WORK REQUIRED
Reproduce a passage from the DynamoDB migration walkthrough word for word, beginning at the words "Update the API" and stopping after "DynamoDB stream event...".

PAGE
※ ※ ※
The size of the changes are pretty impressive, but that's because it has to set up so much infrastructure to get Aurora up and running.

Create the DynamoDB Table

Now that we've established our Mock "legacy" system... we can get to the fun stuff.

Create the DynamoDB table with streams enabled:

    const dynamoTable = new Table(this, serviceName, {
      billingMode: BillingMode.PAY_PER_REQUEST,
      partitionKey: {
        name: `ChefId`,
        type: AttributeType.STRING,
      },
      removalPolicy: RemovalPolicy.DESTROY,
      tableName: serviceName,
      stream: StreamViewType.NEW_IMAGE, // this enables the streams
    });

DynamoDB Lambdas

There are only two "modernized" lambdas:

And connecting them to DynamoDB is much simpler using grantRead and grantReadWrite...

    dynamoTable.grantReadWriteData(updateDynamoChef);
    dynamoTable.grantReadData(getDynamoChefs);

Update the API Gateway

For the demo's sake I'm going to keep the old endpoints. In practice I would update which functions the original endpoints were calling.

GET <apigatewayurl>/dynamo/chefs # get all chefs
POST <apigatewayurl>/dynamo/chefs # insert a chef

DynamoDB Stream to trigger the legacy lambda

Finally... add an event source to the legacy lambda to trigger on the DynamoDB stream event...

    const eventSourceProps: DynamoEventSourceProps = {
      startingPosition: StartingPosition.LATEST,
      batchSize: 1,
    };
    writeAuroraChefs.addEventSource(new DynamoEventSource(dynamoTable as any, eventSourceProps) as any);

Pièce de résistance

After re-running cdk deploy --profile personal and waiting for the updates to happen... let's walk through our endpoints.

I stored all of the requests here, so I'm just going to highlight the interesting bits.
※ ※ ※
DATASET CONTENT

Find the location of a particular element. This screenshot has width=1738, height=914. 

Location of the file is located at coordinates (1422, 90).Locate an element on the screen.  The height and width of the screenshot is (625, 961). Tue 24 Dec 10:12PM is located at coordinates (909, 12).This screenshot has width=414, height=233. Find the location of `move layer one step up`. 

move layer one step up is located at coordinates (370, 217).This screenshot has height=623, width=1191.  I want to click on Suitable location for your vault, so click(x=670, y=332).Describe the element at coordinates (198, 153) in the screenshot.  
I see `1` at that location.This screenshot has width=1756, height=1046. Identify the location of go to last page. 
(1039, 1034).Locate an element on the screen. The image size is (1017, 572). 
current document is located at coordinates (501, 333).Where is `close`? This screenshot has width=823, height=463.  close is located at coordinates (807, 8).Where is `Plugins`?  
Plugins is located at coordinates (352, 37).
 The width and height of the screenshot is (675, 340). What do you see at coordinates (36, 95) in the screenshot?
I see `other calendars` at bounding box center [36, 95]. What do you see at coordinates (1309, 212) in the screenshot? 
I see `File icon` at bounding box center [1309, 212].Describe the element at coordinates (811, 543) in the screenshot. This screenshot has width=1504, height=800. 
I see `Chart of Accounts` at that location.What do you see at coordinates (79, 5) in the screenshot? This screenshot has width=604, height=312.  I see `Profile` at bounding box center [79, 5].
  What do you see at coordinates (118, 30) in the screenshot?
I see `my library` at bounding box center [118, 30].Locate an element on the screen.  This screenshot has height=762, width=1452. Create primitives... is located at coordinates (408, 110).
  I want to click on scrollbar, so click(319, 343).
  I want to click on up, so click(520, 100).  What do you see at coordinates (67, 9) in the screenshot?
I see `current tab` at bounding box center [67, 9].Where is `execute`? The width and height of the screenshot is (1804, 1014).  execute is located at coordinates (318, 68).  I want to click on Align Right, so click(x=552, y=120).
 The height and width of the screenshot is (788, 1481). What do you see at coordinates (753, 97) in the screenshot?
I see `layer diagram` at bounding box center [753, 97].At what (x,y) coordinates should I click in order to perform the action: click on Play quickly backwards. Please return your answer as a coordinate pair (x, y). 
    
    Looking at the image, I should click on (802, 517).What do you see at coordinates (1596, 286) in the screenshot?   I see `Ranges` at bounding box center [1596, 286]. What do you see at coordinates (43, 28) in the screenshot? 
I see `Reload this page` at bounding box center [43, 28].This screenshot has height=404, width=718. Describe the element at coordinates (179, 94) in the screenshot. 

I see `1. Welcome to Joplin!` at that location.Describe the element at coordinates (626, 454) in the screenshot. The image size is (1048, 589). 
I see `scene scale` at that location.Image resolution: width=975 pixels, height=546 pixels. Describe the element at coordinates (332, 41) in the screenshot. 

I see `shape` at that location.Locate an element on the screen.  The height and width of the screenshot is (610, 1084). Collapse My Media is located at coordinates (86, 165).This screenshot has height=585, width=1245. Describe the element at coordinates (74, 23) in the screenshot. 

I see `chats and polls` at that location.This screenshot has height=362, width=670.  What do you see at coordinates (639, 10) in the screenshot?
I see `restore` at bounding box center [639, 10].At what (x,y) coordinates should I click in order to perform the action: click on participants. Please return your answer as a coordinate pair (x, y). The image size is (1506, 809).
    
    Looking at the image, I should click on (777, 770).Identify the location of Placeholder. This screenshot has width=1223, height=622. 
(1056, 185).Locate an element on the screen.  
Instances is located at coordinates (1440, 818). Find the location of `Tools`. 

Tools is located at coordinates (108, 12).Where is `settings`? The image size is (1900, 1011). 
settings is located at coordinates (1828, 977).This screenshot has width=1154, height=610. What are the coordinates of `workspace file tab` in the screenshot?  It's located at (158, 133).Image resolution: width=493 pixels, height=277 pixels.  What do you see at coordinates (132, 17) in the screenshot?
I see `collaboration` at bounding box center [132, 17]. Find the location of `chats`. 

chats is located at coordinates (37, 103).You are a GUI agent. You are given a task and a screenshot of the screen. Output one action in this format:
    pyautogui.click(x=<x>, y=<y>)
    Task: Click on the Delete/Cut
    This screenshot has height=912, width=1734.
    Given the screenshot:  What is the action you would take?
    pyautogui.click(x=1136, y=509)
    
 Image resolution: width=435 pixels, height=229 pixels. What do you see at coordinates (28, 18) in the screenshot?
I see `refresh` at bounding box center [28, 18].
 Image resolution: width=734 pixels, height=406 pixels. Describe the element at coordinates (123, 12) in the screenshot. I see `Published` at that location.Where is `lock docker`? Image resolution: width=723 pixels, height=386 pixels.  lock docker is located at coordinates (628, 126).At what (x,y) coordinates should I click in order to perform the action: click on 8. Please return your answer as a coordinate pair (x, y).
※ ※ ※
RESULT FOR THIS TASK
Update the API Gateway

For the demo's sake I'm going to keep the old endpoints. In practice I would update which functions the original endpoints were calling.

GET <apigatewayurl>/dynamo/chefs # get all chefs
POST <apigatewayurl>/dynamo/chefs # insert a chef

DynamoDB Stream to trigger the legacy lambda

Finally... add an event source to the legacy lambda to trigger on the DynamoDB stream event...